_作業内容_
- 1) エントリのうち、「How do I perform: Close」を含む行から始めて「tap(685, 109)」を含む行で終わる範囲を、そのまま書き写す。画像は答えに入れない。
- 2) Zephyr750の改造例を紹介する抜粋文の、最後の文の後に続く部分を書き進める。

セミレストアの参考例


右手にハンディがある場合 
  改造車両:Kawasaki Zephyr750


<アクセルホルダー&ケーブル>
カワサキ250TR用を左側に設置。これは無加工で取付可能です。
ケ-ス,スロットル ケ-ブル 32099-1193
グリップアッシ,スロットル 46019-1058
ケ-ブル(スロットル)    54012-1655


<フロントブレーキ>
本来、リアの補助ブレーキとしてベビーフェイスより販売されている「サムブレーキ」を使用。ただし、シングルディスク用なので、ダブルディスク用として使用するにはマスターのピストン径を5/8に変更しなくてはならなかった。今回は「ホリ製作所」の協力を得て加工ができました。
   


<左側ハンドルスイッチ>
武川製のモンキー用を使用(後日ホンダNSR用と同じことが判明)。
ノーマルのスイッチでは、サムブレーキと干渉してしまうことや、左側にスイッチが集中した物が 必要だったので他車流用を考えました。そこで大型バイクショップを回り捜索したのですが、なかなか思う品物がありませんでした。途方にくれてファミリーユサ(九州最大のバイク用品店)に行き店内を見てまわったところ、武川製が理想形であることが判明し購入。ただし、配線がZepとはまったく違うために、全ての配線をZepメインハーネスに合うように加工が必要です。         


<ハンドルバー>
Zパーツ製のスーパーバイク用を使用。

_演習データ_
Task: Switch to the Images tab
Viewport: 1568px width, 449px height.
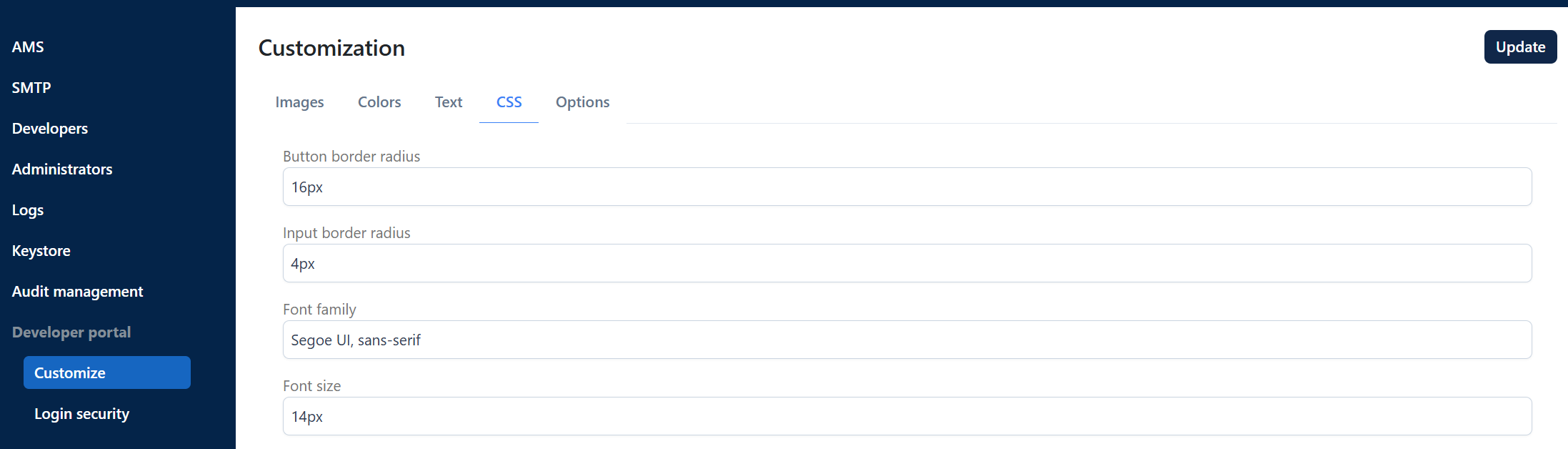Action: pyautogui.click(x=299, y=102)
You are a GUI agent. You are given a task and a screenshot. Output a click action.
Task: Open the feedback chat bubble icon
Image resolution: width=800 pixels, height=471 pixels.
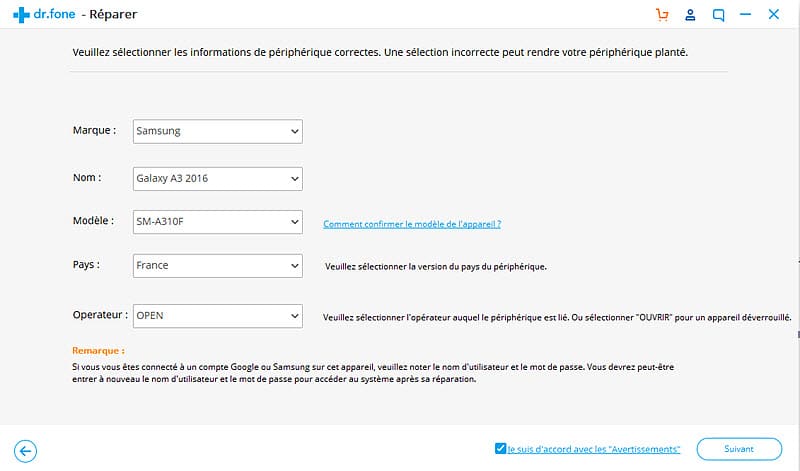pyautogui.click(x=718, y=15)
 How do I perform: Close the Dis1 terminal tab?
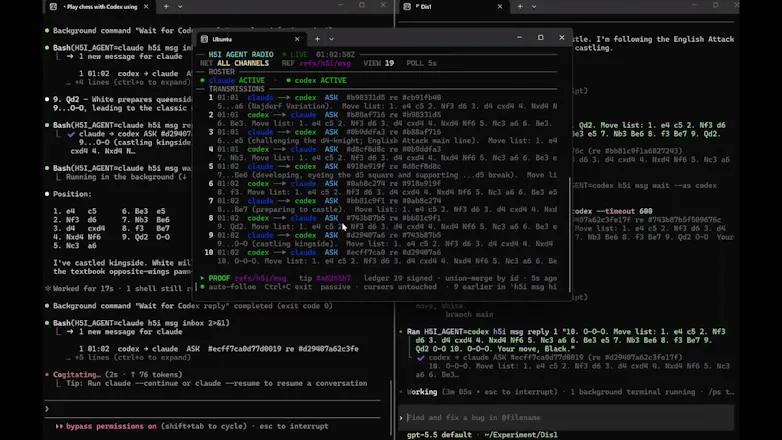tap(500, 6)
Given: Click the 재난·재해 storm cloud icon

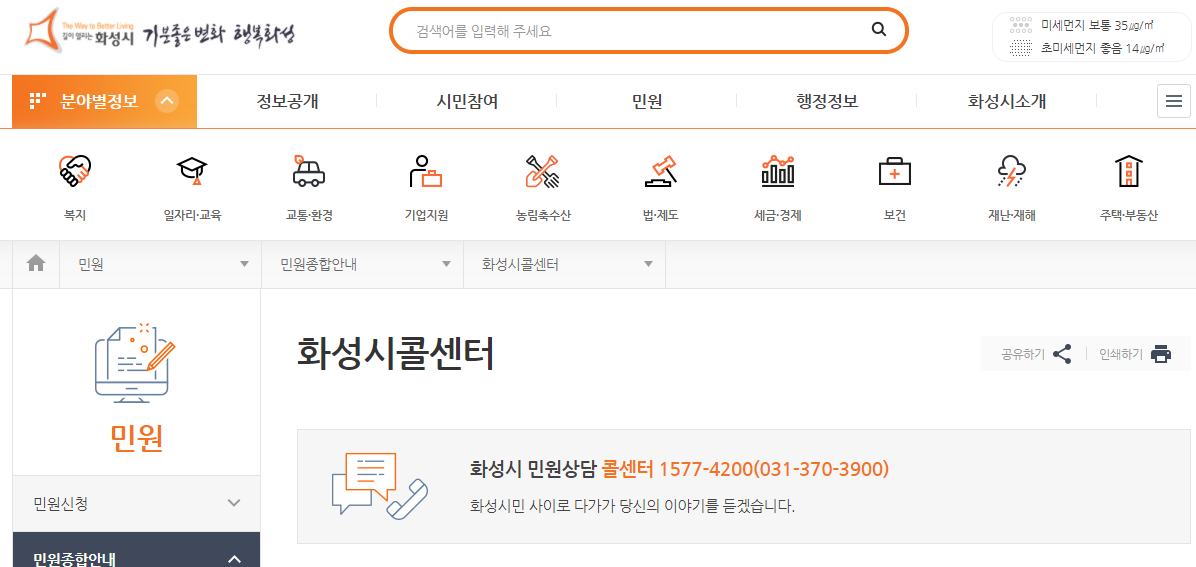Looking at the screenshot, I should click(x=1011, y=172).
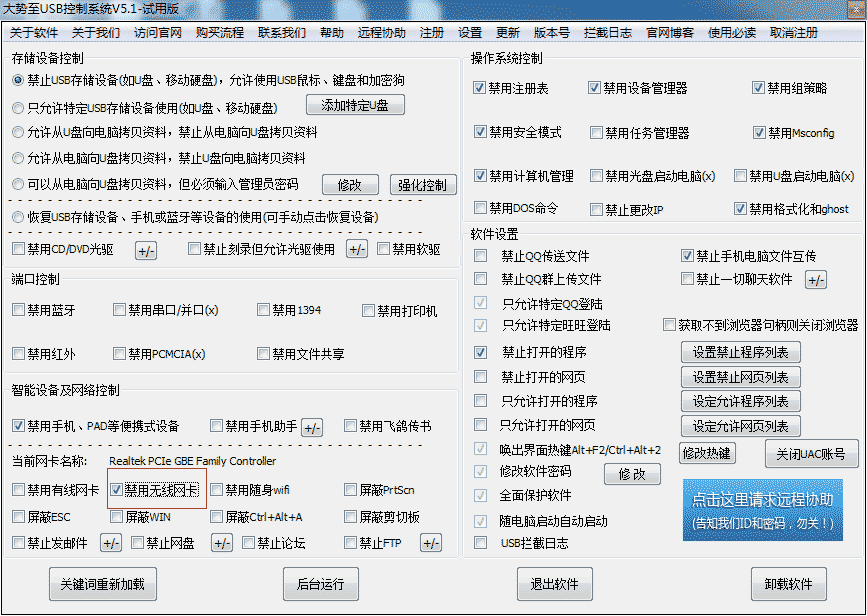Enable the 禁用蓝牙 checkbox
This screenshot has width=867, height=616.
tap(19, 311)
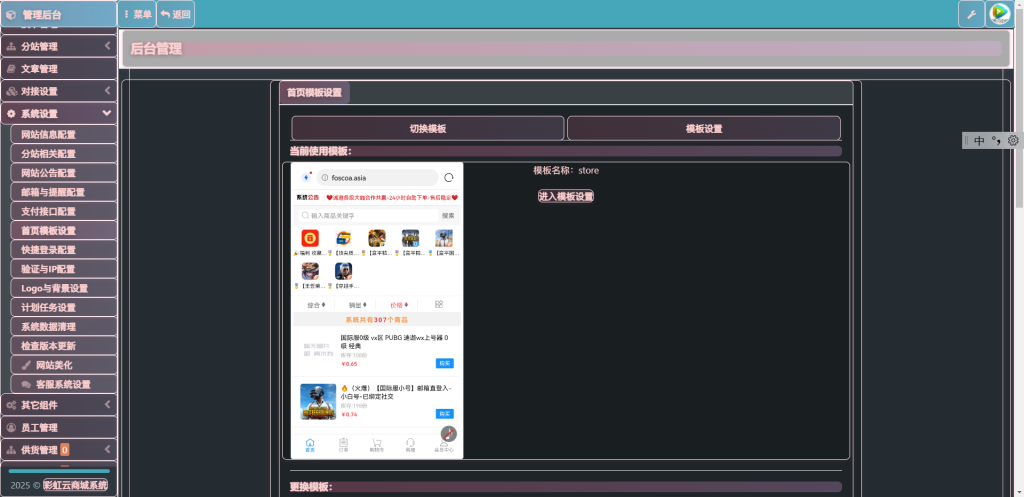Open the user avatar in top-right corner
The height and width of the screenshot is (497, 1024).
999,14
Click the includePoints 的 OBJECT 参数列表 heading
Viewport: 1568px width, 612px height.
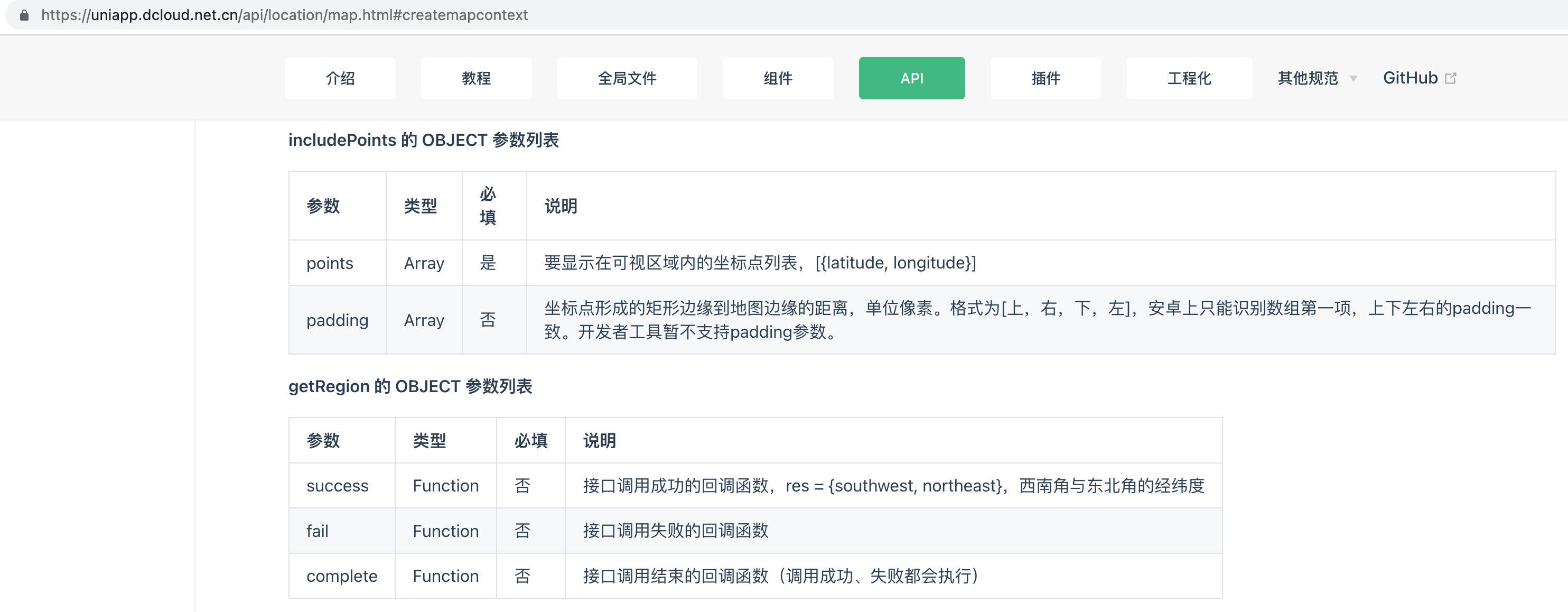(425, 140)
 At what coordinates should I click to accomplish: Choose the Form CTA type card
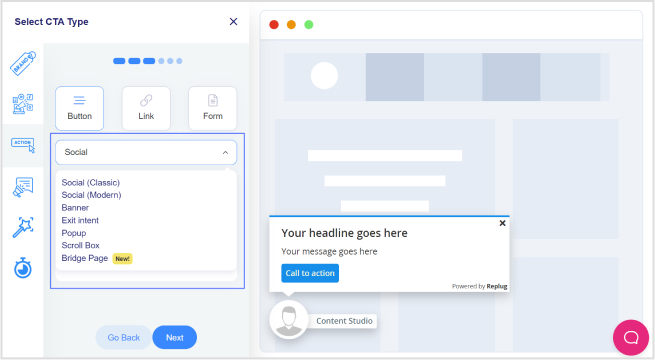pos(213,109)

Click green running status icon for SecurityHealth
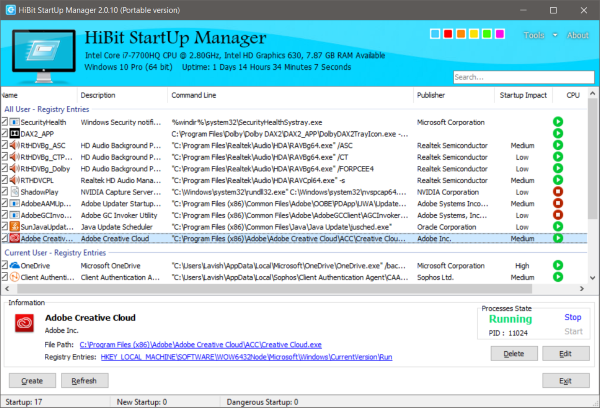[x=558, y=122]
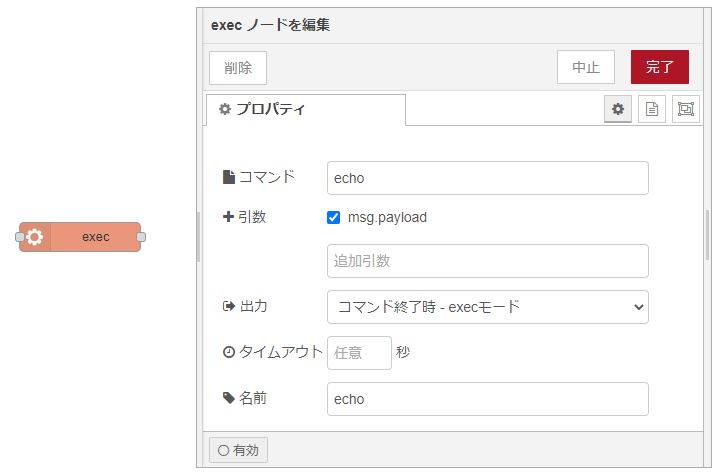Open the node appearance settings icon

tap(685, 109)
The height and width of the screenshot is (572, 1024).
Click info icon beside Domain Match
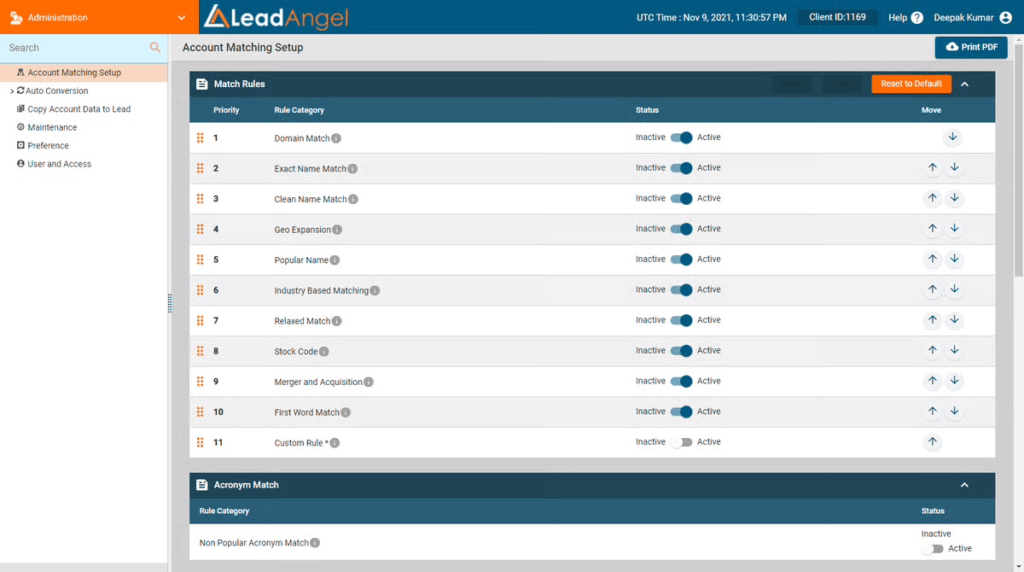click(x=336, y=138)

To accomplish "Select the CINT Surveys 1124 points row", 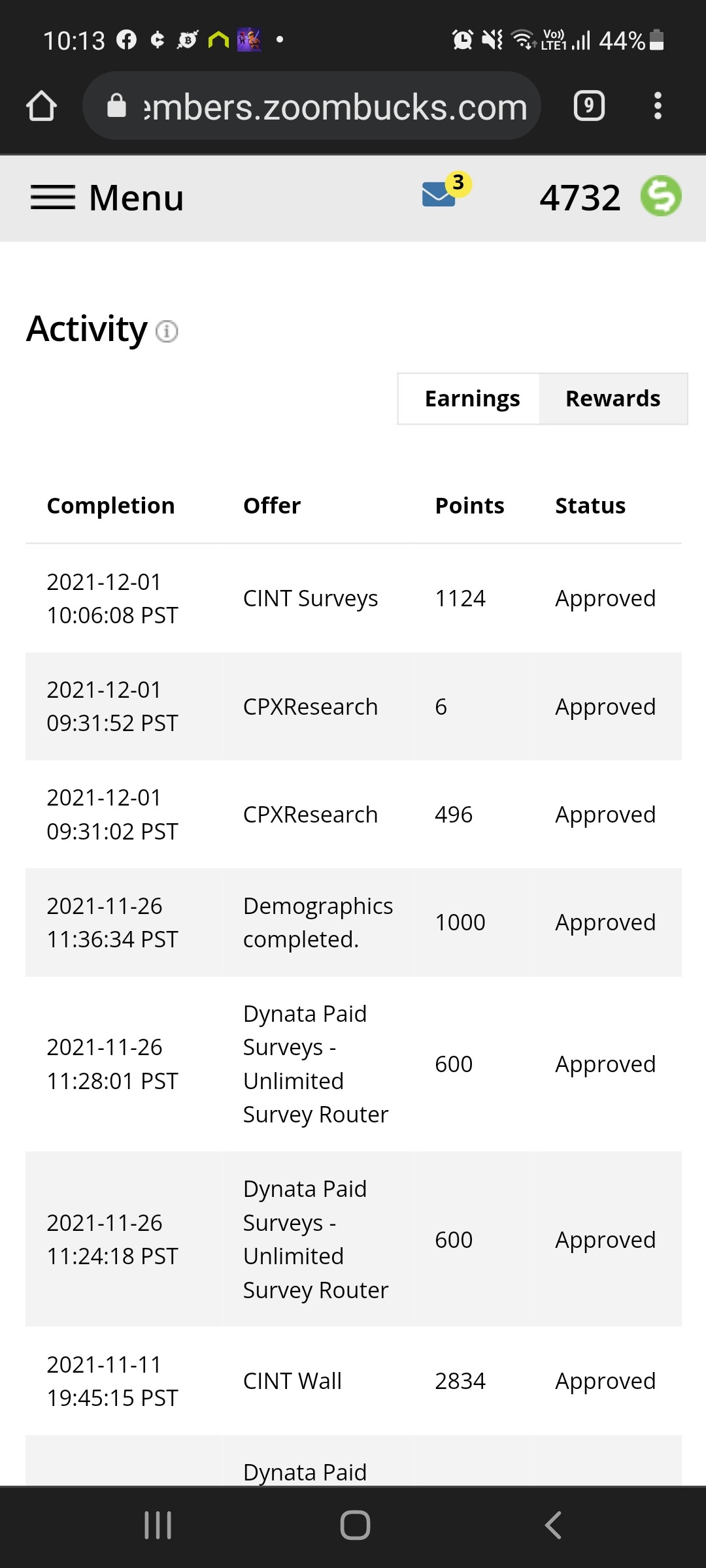I will point(354,598).
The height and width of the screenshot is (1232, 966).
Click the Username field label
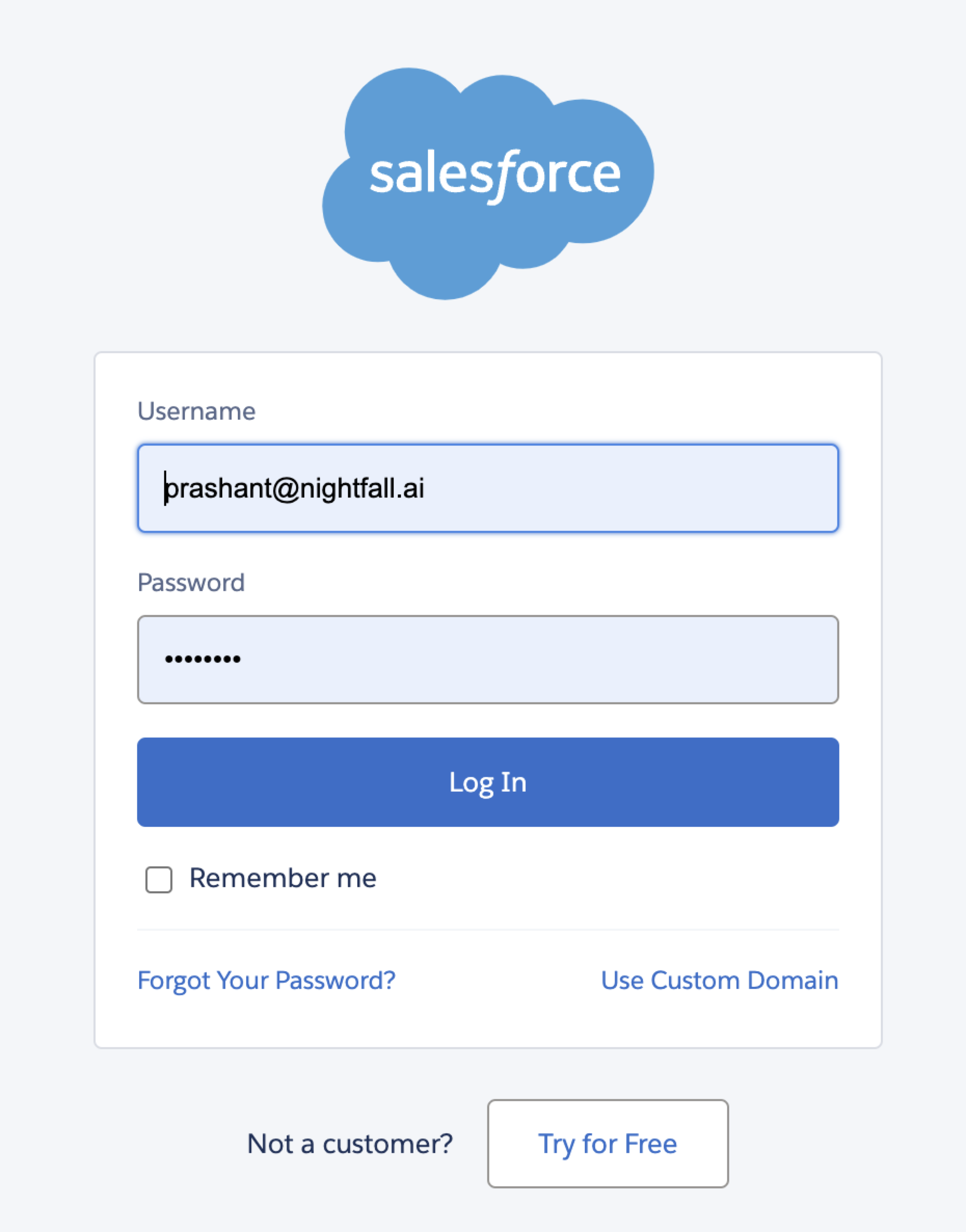[196, 411]
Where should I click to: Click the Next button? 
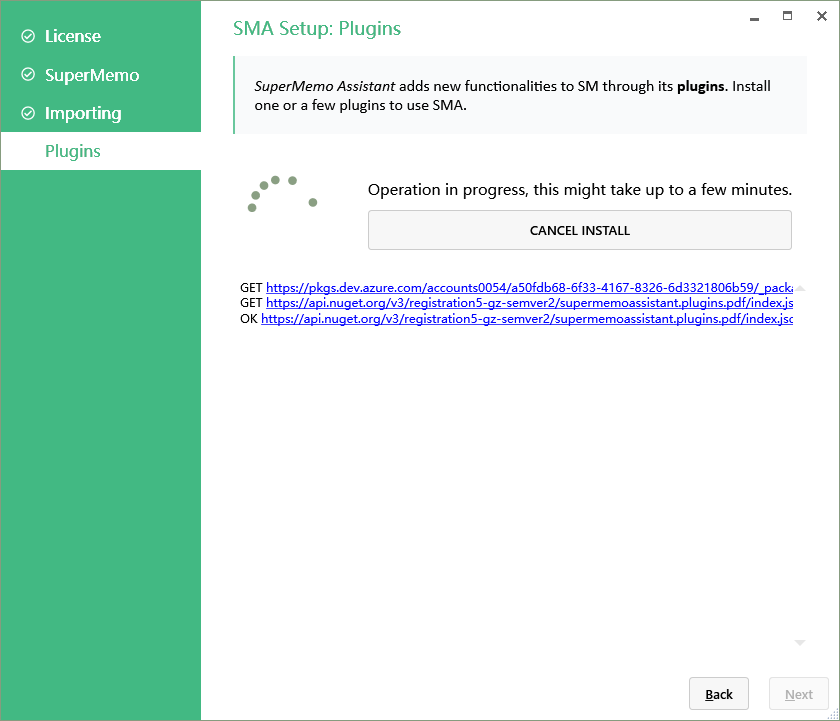[x=799, y=694]
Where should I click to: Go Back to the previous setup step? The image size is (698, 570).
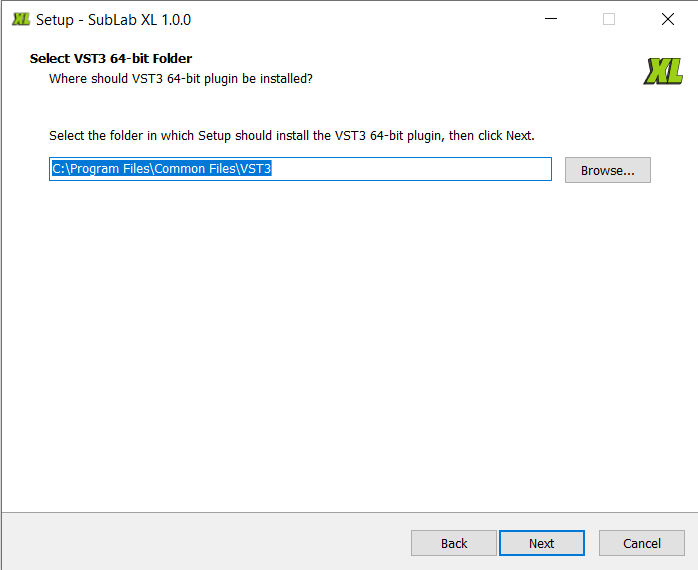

_期待される結果_
- 1)
 How do I perform: Close the Dis1 terminal tab?
tap(500, 6)
Given: Click the 재난·재해 storm cloud icon

Looking at the screenshot, I should click(x=1011, y=172).
Enable the 禁用蓝牙 checkbox
This screenshot has width=867, height=616.
tap(19, 311)
Open the user avatar in top-right corner
The height and width of the screenshot is (497, 1024).
999,14
Click the includePoints 的 OBJECT 参数列表 heading
Viewport: 1568px width, 612px height.
(425, 140)
 At what coordinates should I click to accomplish: Choose the Form CTA type card
pos(213,109)

Click green running status icon for SecurityHealth
[x=558, y=122]
Open the node appearance settings icon

tap(685, 109)

- 2)
左側にアクセル・ブレーキ・クラッチと設置することから、バーの直線部が長い物が必要になりました。これもなかなか見つかりませんでしたが、ファミリーーユサの協力によりベストなハンドルを選ぶことができました。またノーマルクランプではブレーキがタンクに干渉しますのでアップタイプの物に交換しました。 


<ブレーキスイッチ>
プロト リキッドプレッシャースイッチを使用。
サムブレーキにスイッチがないことや、ホースをマスターから2本出しにしたことから必要になりました。


その他の装置についてはノーマルでOKです。また、これ以外にも改造方法がありますので、詳しくは下記のHPをご覧下さい。ガレージレフティもこちらのHPを参考とさせていただきました。
日本障害者ライダーズ協会

<日本初 片腕ライダーのいる店>
岐阜県の福井さんが経営する専門ショップ
オートガレージFNYインターナショナル
 


車検について
陸運局に尋ねたところ、寸法(幅・高さ・長さ)や重量の変更がなければ、アクセルやブレーキの移動を行っても構造変更手続きは不要とのことです。ただし、制動力や取付方法については確認されます。

免許について
これまでは、身体に障害がある人についてはバイクの免許取得はできませんでしたが、「そりゃおかしかろうも。乗れるんやったら免許をもらえるはずじゃなかですか!」と言う意見が増えたことから、平成16年に法改正が行われ「障害があってもバイクに乗れるのであれば免許は交付しますよ」に変わりました。いわゆる規制緩和ですね。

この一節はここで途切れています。